When IRIB was first sanctioned, U.S. and European satellite broadcast providers dropped Iranian channels and for the most part they remain off despite the annual waiver. IRIB has managed to skirt some of that by using smaller companies in less-developed countries and focusing its resources on television over the internet.
IRIB’s websites in the United States operate much like Russia’s state-run RT or Sputnik, pushing pro-regime messages and attacking the United States and its policy priorities.
In its About Us section, Tehran-based presstv describes its vision as “Heeding the often neglected voices and perspectives of a great portion of the world.”
On Sept. 30, the day after the first U.S. presidential debate, presstv headlines questioned the integrity of American elections and attacked German Chancellor Angela Merkel for visiting poisoned Russian dissident Alexei Navalny.
That same morning, hispantv.com’s main story was Venezuelan strongman Nicolás Maduro’s new anti-blockade law attacking U.S. imperialism and another labeling the presidential debate an embarrassment for the United States.

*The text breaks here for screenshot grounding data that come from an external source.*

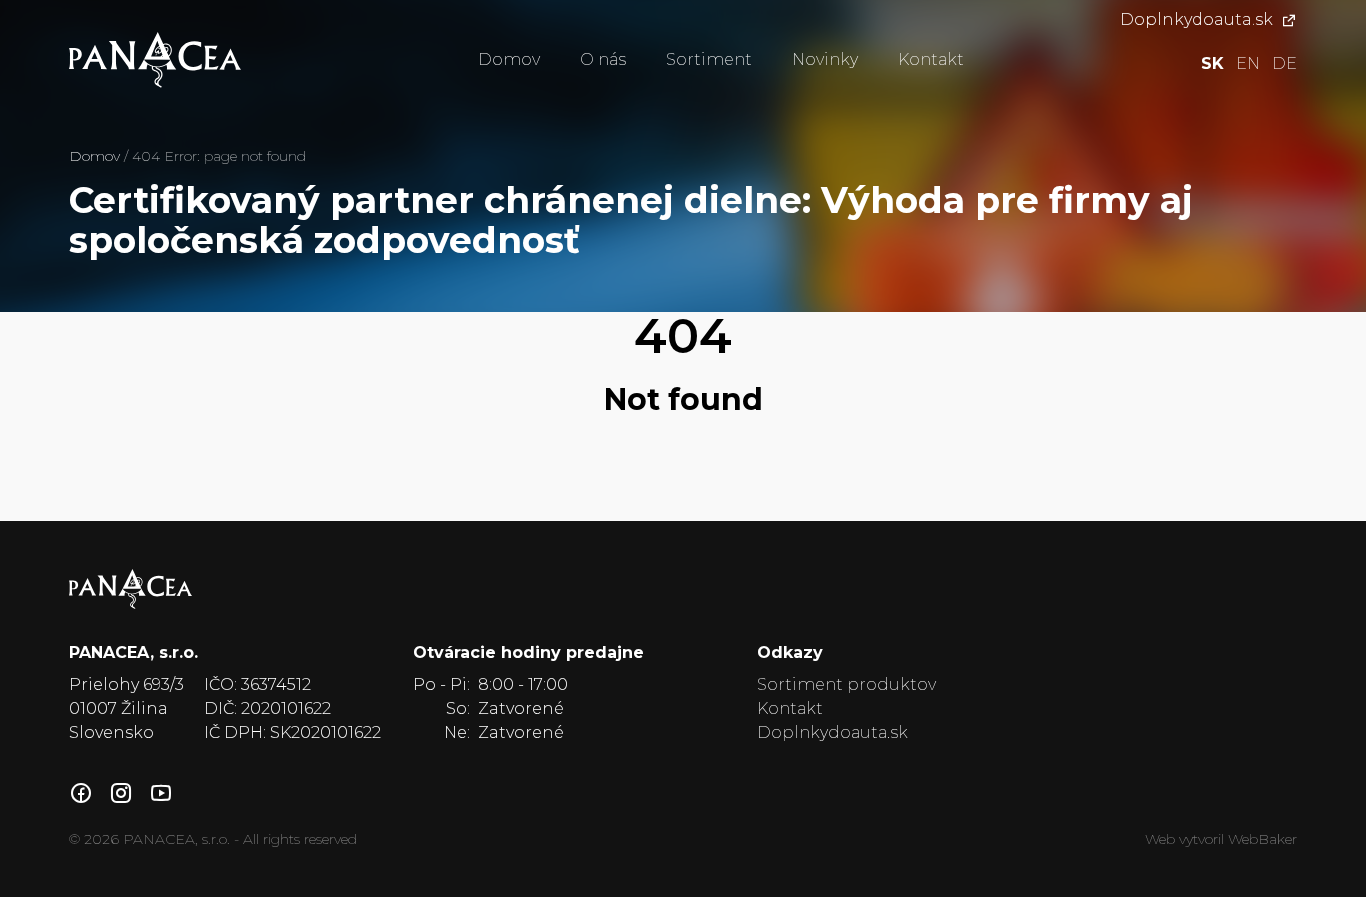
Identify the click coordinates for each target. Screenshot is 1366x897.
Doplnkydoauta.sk (1196, 19)
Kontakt (931, 59)
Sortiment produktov (846, 684)
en (1248, 63)
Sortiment (709, 59)
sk (1212, 63)
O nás (603, 59)
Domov (509, 59)
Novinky (825, 59)
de (1284, 63)
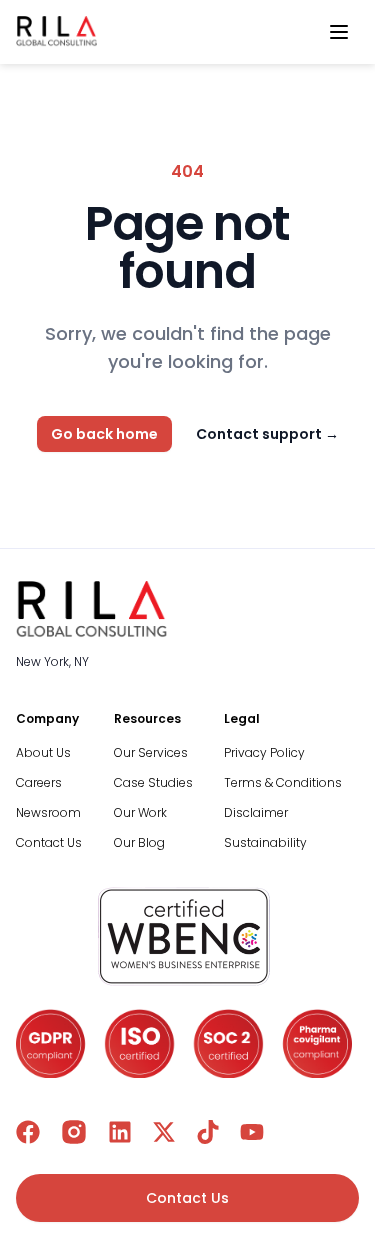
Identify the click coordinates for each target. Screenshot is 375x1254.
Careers (39, 782)
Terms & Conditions (283, 782)
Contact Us (49, 842)
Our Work (140, 812)
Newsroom (48, 812)
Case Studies (153, 782)
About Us (43, 752)
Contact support (267, 434)
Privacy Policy (264, 752)
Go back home (104, 434)
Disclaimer (256, 812)
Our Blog (139, 842)
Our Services (151, 752)
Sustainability (265, 842)
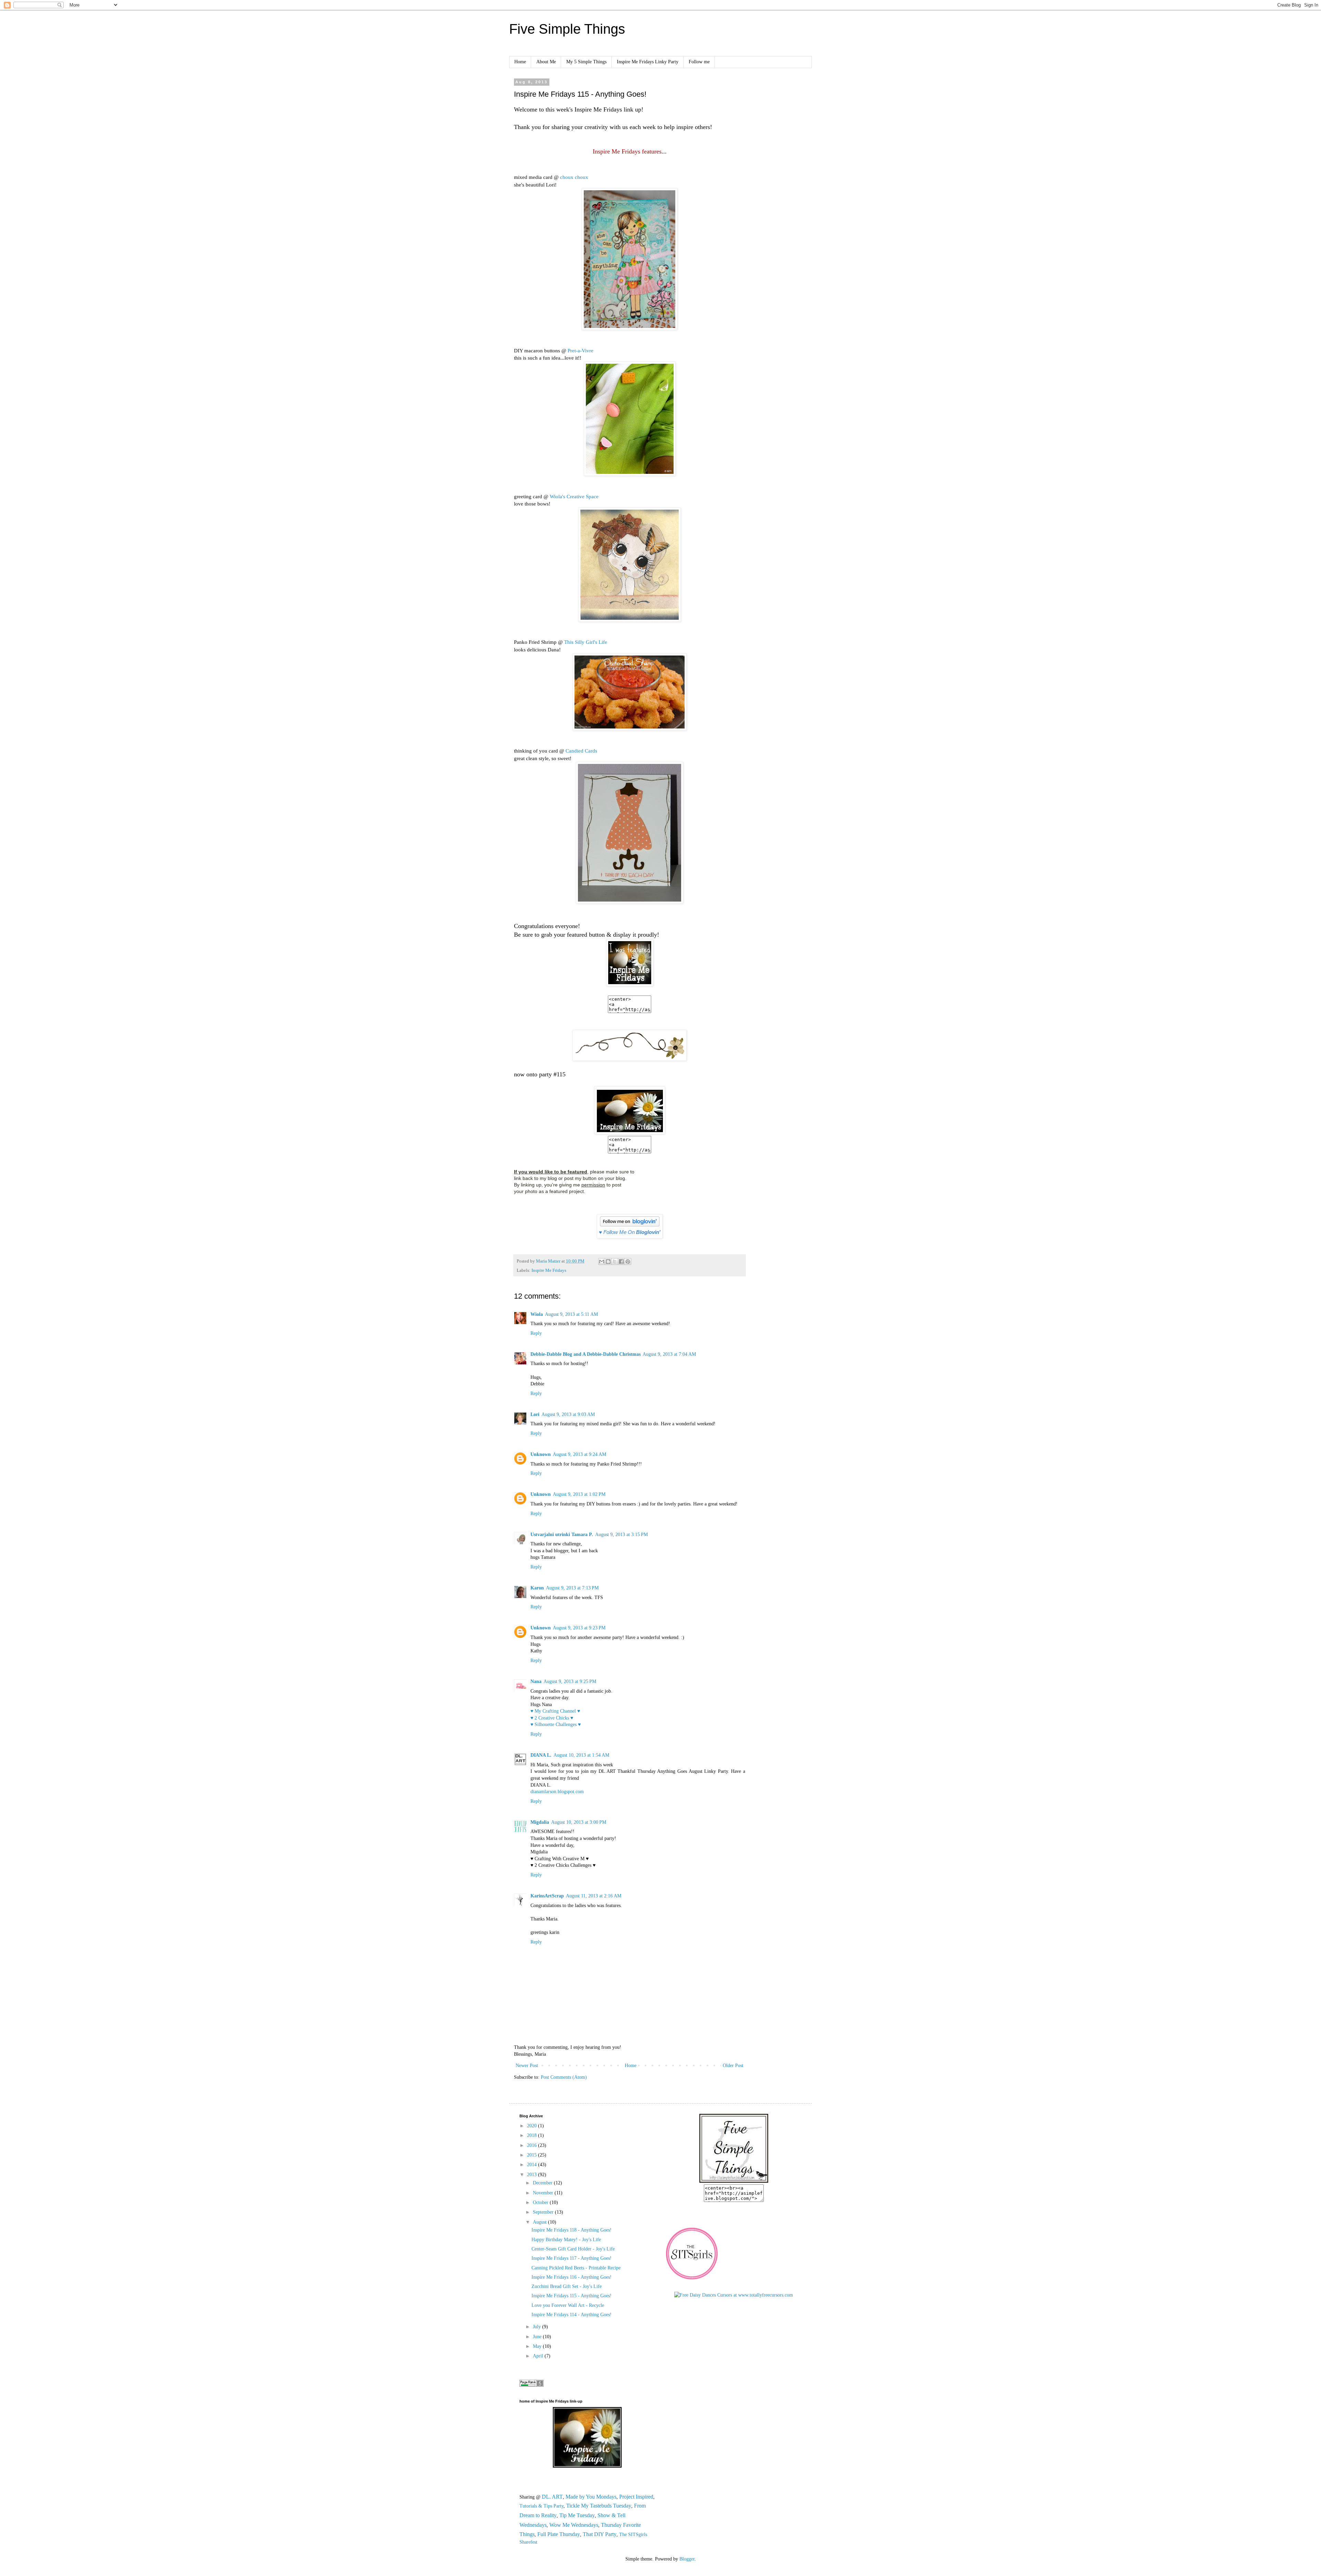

It’s unclear if the Treasury Department, which monitors efforts to skirt U.S. sanctions on Iran, is aware that IRIB had been using Webzilla’s U.S.-based platform. The agency declined to comment. The Justice Department declined to comment but provided its lengthy affidavit from the Oct. 7 domain takedowns.
Beyond having hosted Iranian websites, Webzilla also appears in the FinCEN Files, a recently published leak of secret bank documents published last month involving Suspicious Activity Reports (SARs) sent by financial institutions to the U.S. Treasury Department.
SARs are required under the Bank Secrecy Act and are not proof of a crime, functioning more like unverified intelligence tips to alert authorities. The FinCEN Files involve a leak of 2,100 such reports, which were obtained by online news outlet BuzzFeed and shared with the International Consortium of Investigative Journalists. It assembled a team of about 400 journalists in 88 countries — including journalists from McClatchy, the Miami Herald and El Nuevo Herald — for a series of stories across the globe that began publishing on Sept. 20 and continue to be released.
Webzilla appears in a Barclays Bank filing in New York about Maxim Polyakov, a Ukrainian businessman who grew wealthy from adult websites such as shagaholic.com, UpforIt.com and saucysingles.com. They were owned by Alcuda Limited, his offshore company, and the bank report to Treasury’s Financial Crimes Enforcement Network listed Webzilla and the domain hosting company for these sites.
Websites tied to Alcuda, 39 in all and many hosted on Webzilla, offered webcam services, pornography and modern-day mail-order brides. Customers paid by the minute for time spent watching their “potential match.”
None of that is illegal. The regulatory filing cited suspicious wire transfers and possible fraud on the adult-dating sites over a period from May 2011 to April 2015 and included concerns about an unclear age verification process for Alcuda’s websites hosted by Webzilla.
The suspicious activity report from Barclays also cited a Google Diagnostics page that revealed hundreds of Webzilla hosted websites were associated with malicious software that installed itself without user consent. It said that “655 sites served content that resulted in malicious software being downloaded and installed without user consent.”